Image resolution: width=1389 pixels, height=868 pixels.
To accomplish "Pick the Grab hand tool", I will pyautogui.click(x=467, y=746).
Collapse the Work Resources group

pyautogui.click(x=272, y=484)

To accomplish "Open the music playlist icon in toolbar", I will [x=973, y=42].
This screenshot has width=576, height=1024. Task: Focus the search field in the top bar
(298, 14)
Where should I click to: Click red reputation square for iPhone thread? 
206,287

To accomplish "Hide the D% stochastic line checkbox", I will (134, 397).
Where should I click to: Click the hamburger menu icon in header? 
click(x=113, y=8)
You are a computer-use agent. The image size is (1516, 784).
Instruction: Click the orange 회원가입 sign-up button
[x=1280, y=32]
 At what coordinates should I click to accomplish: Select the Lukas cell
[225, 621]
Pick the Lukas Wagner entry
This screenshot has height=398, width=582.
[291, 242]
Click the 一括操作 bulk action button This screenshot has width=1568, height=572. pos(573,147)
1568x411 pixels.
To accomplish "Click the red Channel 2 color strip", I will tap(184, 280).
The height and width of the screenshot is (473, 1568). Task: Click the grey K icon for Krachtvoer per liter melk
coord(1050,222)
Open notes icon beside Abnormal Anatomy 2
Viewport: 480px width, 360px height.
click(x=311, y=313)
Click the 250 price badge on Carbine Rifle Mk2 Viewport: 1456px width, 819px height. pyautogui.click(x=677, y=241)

****************

**Problem requirements:** Repeat every line of the data word for word until you have repeated the line that contains "Open notes icon beside Abnormal Anatomy 2", which is the last one to include.

**Solution for this problem:**
Image resolution: width=1389 pixels, height=868 pixels.
To accomplish "Pick the Grab hand tool", I will pyautogui.click(x=467, y=746).
Collapse the Work Resources group

pyautogui.click(x=272, y=484)

To accomplish "Open the music playlist icon in toolbar", I will [x=973, y=42].
This screenshot has width=576, height=1024. Task: Focus the search field in the top bar
(298, 14)
Where should I click to: Click red reputation square for iPhone thread? 
206,287

To accomplish "Hide the D% stochastic line checkbox", I will (134, 397).
Where should I click to: Click the hamburger menu icon in header? 
click(x=113, y=8)
You are a computer-use agent. The image size is (1516, 784).
Instruction: Click the orange 회원가입 sign-up button
[x=1280, y=32]
 At what coordinates should I click to accomplish: Select the Lukas cell
[225, 621]
Pick the Lukas Wagner entry
This screenshot has height=398, width=582.
[291, 242]
Click the 一括操作 bulk action button This screenshot has width=1568, height=572. pos(573,147)
1568x411 pixels.
To accomplish "Click the red Channel 2 color strip", I will tap(184, 280).
The height and width of the screenshot is (473, 1568). Task: Click the grey K icon for Krachtvoer per liter melk
coord(1050,222)
Open notes icon beside Abnormal Anatomy 2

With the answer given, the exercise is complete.